Adam Drewnowski and his colleagues at the University of Washington have been doing a series of papers on the cost of food per calorie. The latest is a research brief answering the question, "Can low-income Americans afford a healthy diet?" Not really, they say. Federal food assistance assumes that low-income people spend 30 percent of their income on food, but that assumption was based on figures from an era when housing, transportation, and health care costs were much less.
As Drewnowski has shown repeatedly, healthier foods cost more, and sometimes a lot more, when you look at them on a per-calorie basis. Here's an excerpt from his report:
Studies on the social and economic determinants of health have shown that persons and groups of higher socioeconomic status (SES) have lower rates of obesity, type 2 diabetes, and cardiovascular disease (1). The literature suggests that some of the observed disparities in health may be related to disparities in diet quality (2-5). More affluent people are not only healthier and thinner but also consume higher-quality diets (6). It is not clear whether the more favorable health outcomes can be attributed to better diets, higher SES, or some combination of both (7).
The energy density of a diet (ie, available energy per unit weight) (8) is one indicator of diet quality. Lean meats, fish, low-fat dairy products, and fresh vegetables foods, sweets, candy, and desserts (9,10). Whereas energy-dense foods tend to be nutrient-poor, foods of low energy density provide more nutrients relative to kilocalories (11). An inverse relation between energy density and nutrient density has now been demonstrated both for individual foods (11) and for total diets (12).

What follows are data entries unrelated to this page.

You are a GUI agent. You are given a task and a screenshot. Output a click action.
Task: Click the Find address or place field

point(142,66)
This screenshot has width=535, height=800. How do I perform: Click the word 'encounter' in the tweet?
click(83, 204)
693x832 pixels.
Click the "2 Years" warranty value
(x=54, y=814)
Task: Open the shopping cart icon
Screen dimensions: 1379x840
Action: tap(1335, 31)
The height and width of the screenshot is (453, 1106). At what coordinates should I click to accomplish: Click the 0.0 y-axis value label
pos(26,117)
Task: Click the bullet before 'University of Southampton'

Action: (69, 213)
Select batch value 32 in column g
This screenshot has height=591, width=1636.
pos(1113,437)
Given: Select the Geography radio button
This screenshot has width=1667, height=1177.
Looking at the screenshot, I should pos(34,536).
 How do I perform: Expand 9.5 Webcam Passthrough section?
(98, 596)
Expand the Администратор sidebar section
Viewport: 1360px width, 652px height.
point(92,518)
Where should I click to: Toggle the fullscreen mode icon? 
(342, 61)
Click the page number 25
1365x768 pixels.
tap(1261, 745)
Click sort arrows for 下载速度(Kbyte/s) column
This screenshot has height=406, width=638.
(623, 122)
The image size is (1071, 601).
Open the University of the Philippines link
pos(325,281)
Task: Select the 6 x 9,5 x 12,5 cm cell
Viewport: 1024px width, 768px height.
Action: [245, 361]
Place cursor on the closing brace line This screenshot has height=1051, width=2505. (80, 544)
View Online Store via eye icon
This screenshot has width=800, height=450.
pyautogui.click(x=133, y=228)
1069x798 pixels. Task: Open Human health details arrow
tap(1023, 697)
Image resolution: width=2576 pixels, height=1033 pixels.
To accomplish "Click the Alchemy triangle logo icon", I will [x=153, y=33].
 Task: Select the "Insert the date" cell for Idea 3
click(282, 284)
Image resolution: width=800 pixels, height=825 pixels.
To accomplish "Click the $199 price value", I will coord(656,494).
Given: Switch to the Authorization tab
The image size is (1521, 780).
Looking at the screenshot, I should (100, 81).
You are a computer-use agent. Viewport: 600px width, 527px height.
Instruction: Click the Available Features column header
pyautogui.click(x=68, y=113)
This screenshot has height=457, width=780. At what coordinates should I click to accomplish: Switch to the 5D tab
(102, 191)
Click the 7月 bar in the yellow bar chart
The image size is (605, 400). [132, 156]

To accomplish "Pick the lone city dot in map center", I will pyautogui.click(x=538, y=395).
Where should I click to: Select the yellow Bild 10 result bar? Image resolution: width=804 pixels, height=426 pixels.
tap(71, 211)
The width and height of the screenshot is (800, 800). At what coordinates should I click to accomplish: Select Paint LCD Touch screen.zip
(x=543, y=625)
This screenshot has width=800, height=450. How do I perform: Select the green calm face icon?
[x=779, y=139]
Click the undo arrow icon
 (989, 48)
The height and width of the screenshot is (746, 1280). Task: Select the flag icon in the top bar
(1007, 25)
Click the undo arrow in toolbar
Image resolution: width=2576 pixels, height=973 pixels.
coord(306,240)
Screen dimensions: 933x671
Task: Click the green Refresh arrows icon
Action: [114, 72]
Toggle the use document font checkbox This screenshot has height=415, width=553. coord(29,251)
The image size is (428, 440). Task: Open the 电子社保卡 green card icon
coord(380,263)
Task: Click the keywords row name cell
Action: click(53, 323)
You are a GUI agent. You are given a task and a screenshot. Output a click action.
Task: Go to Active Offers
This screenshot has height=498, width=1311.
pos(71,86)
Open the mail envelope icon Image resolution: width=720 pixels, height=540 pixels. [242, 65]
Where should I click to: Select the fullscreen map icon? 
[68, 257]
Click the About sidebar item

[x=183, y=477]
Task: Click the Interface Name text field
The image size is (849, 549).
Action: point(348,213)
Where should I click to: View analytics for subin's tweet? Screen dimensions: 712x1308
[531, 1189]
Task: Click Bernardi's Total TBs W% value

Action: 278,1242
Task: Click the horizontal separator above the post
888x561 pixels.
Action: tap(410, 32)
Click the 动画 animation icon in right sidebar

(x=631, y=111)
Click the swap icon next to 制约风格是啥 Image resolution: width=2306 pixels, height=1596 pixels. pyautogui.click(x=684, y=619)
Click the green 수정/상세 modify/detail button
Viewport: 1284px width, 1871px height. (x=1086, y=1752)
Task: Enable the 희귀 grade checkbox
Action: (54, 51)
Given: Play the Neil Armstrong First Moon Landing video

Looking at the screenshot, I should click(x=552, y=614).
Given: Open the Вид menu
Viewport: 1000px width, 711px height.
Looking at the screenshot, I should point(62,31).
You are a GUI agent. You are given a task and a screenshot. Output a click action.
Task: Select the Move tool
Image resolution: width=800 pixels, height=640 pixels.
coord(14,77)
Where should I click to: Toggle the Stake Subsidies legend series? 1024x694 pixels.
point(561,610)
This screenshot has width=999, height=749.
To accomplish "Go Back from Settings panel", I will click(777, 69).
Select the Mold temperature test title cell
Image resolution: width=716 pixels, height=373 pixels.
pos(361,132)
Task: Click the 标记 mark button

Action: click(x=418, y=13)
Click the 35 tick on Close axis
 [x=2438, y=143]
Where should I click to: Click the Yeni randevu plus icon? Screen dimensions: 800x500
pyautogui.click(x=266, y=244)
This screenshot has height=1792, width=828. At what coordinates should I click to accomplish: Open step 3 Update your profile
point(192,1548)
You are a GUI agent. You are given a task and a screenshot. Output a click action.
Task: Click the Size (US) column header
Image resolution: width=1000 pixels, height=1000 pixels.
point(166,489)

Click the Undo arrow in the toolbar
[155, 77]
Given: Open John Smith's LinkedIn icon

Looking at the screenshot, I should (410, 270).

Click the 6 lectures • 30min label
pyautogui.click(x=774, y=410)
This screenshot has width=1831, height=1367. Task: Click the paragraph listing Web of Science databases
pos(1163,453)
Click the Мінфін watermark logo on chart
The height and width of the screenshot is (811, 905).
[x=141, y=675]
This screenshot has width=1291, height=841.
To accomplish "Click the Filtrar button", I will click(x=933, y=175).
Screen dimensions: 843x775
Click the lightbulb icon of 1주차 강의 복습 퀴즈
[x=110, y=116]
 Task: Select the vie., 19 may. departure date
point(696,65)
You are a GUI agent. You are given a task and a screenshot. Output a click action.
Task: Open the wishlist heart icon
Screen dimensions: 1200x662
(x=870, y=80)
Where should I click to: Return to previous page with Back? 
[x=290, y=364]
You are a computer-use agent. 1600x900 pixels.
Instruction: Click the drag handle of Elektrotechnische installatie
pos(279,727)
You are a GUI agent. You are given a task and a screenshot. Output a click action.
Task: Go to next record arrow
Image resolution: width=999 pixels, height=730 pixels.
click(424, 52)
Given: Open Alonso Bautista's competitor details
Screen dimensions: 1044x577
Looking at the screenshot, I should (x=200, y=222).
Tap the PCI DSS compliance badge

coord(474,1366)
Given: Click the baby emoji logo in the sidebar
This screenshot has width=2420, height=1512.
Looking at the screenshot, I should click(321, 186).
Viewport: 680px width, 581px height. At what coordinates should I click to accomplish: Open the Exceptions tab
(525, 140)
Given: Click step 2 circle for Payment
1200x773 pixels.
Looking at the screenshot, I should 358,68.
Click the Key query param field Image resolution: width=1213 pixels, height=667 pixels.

[...] The important question is whether higher-quality but more costly diets are more likely to be consumed by more affluent persons. A key challenge in nutritional epidemiology is to make sure that persons or groups characterized by a given eating pattern do not differ in some fundamental yet unobserved way from persons with another type of eating pattern. Given that higher SES groups often have both higher quality diets and lower disease risk, epidemiologic studies tend to treat SES as a potential confounder. To reveal associations between dietary exposures and chronic disease risk, studies have adjusted for SES (38) whenever such variables were available. Our study had a different purpose, focusing on indicators of SES as exposure variables, and exploring the association between SES measures and dietary energy density and energy-adjusted diet cost.